Most scientists suggest there is time for the world to come together and take the necessary steps to bring emissions to sustainable levels. To move forward, we need to understand the shift in worldwide ecosystems. Weather is getting more random and extreme, and the global average temperature is slowly climbing. With this in mind, it is crucial to understand the changes we can already see and develop a plan of action for mitigating adverse effects.
Sea stratification has emerged due to temperature changes.
When the season changes to spring, some waters separate into two layers. The top layer is warmed by exposure to the sun, while the bottom remains cold.
This warm top layer causes a seasonal blooming of microscopic algae called phytoplankton, which takes quite a toll by quickly draining the abundance of nutrients present in these waters. Since a large variety of marine life feeds off of this phytoplankton, the overconsumption of nutrients and subsequent dying off of these microorganisms can lead to a total collapse of that food chain. The only way to prevent such systemic loss is by mixing with the nutrients from the waters below, which doesn’t often happen in these areas.
Recent observation shows that offshore turbines might be an unlikely ally in this battle for marine biodiversity. Though wind power is almost universally regarded as a key power source for the future, one commonly parroted downside is that the installation of offshore turbines has the potential to disrupt these ecosystems. Critics have a right to be concerned– after all, construction projects causing an environmental disturbance are not at all uncommon– however, recent studies show that turbines have the opposite effect on underwater ecosystems, particularly those that have stratified waters.

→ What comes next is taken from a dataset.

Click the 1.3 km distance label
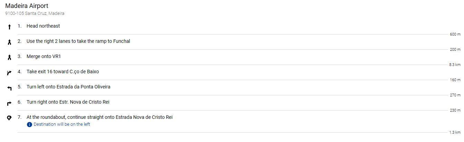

As offshore turbines have become more common, new evidence shows that these installations tend to promote the mixing of stratified waters. The foundation of these turbine structures creates a wake, which then mixes the cold water full of “marine snow”, a nutrient-rich substance composed of dead biological matter like plants, carcasses, and feces that has sunk below shallower waters. These nutrients can then sustain the upper layer of the ecosystem once all remaining phytoplankton have been exhausted.
Sea stratification is currently only an issue for less than 10 percent of all ocean waters, although its severity is expected to increase. In that event, it’s comforting to know that we have a way of keeping these ecosystems alive, all while creating renewable energy to sustain nearby communities. Very rarely in energy discussions is it possible to kill two birds with one stone– or in this case, save a million fish with one turbine.